最近では、スマートフォンのアプリでGPSを利用したものはあるが、ランニングや登山などの運動中にストレスなくGPS機能を利用するなら、絶対にGPSウォッチをお勧めしたい。
GPSウォッチといっても、その機能はメーカーやモデルによって様々で、価格も1万円以内で入手できるものから10万円ぐらいするものまで幅広いので、購入の際に迷う人も多いはず。

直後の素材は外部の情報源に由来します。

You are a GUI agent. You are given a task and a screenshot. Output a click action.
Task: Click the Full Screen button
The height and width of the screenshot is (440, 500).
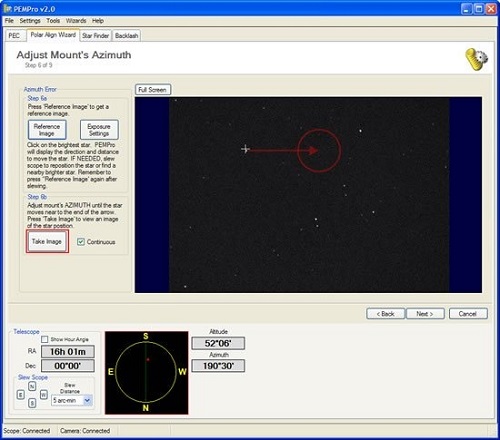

特にGPSウォッチをはじめて購入する人にとって、GPSウォッチのメーカーのほとんどが海外メーカーであり、これまで聞いたことのないメーカーもあり、海外メーカーの製品は日本メーカーの時計や電子機器のように店頭での情報が充実しているとはいいがたい。
メリット
- 走っているペースや行動した距離がリアルタイムで把握できる
- 腕時計スタイルなので、ストレスなく情報が確認できる
- GPS機能以外にも、高度計、心拍計、スマホ通知連携など多機能
デメリット
- GPSウォッチを製造、販売するメーカーは聞きなれない海外メーカーも多く、特に初心者にはどのモデルを購入したら良いか分かりづらい
- 海外メーカーのモデルは、日本語のマニュアルが充実していない場合がある
- 機能が多いモデルを購入した場合、機能を使いこなせないことがある
- 高機能なモデルは価格が高い
- 普通の腕時計と違って充電が必要
目的によって必要な機能が異なる
GPSウォッチはアウトドアのシーンで利用されることが多いので、時計としての基本機能やGPS機能の他にも、様々な機能を備えているモデルが多い。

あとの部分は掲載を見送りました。